• PROBLEM TO SOLVE
Write out the records below word for word, beginning at the line that has "At what coordinates should I click to accomplish: Click the P&G" and stopping after the line that has "pyautogui.click(x=143, y=34)".
── RECORDS SUPPLIED ──
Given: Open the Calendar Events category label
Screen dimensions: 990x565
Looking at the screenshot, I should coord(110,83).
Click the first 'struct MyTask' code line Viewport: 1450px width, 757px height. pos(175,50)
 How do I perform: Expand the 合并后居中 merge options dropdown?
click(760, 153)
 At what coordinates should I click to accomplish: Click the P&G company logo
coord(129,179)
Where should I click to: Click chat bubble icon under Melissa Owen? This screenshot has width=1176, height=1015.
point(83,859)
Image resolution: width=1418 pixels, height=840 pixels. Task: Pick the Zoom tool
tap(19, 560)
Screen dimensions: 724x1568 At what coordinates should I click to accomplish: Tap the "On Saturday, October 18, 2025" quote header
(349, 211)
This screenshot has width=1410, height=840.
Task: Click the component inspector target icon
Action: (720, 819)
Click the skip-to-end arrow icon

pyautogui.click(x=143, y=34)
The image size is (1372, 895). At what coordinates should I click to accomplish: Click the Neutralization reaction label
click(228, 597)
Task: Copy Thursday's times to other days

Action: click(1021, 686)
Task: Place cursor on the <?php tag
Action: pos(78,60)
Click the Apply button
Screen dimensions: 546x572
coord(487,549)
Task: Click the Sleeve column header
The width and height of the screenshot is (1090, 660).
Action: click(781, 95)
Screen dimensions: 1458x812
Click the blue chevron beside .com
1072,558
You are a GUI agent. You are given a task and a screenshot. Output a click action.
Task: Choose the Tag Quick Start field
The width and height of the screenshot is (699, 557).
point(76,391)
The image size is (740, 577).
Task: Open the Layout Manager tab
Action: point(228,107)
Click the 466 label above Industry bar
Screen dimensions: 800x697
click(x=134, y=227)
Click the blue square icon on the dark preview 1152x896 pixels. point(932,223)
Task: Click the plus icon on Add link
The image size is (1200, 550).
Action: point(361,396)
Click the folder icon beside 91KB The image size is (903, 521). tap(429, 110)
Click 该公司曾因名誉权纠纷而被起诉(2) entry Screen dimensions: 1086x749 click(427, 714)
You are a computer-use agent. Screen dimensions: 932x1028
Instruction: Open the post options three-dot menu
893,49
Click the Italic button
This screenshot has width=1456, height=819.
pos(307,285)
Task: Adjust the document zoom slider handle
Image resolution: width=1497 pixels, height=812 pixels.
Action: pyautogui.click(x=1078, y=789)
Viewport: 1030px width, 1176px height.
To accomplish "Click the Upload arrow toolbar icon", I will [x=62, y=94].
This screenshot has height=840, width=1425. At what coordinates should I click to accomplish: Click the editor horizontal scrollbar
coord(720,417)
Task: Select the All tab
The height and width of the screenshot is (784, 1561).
───
• WRITTEN SOLUTION
 At what coordinates should I click to accomplish: Click the P&G company logo
coord(129,179)
Where should I click to: Click chat bubble icon under Melissa Owen? This screenshot has width=1176, height=1015.
point(83,859)
Image resolution: width=1418 pixels, height=840 pixels. Task: Pick the Zoom tool
tap(19, 560)
Screen dimensions: 724x1568 At what coordinates should I click to accomplish: Tap the "On Saturday, October 18, 2025" quote header
(349, 211)
This screenshot has width=1410, height=840.
Task: Click the component inspector target icon
Action: (720, 819)
Click the skip-to-end arrow icon

pyautogui.click(x=143, y=34)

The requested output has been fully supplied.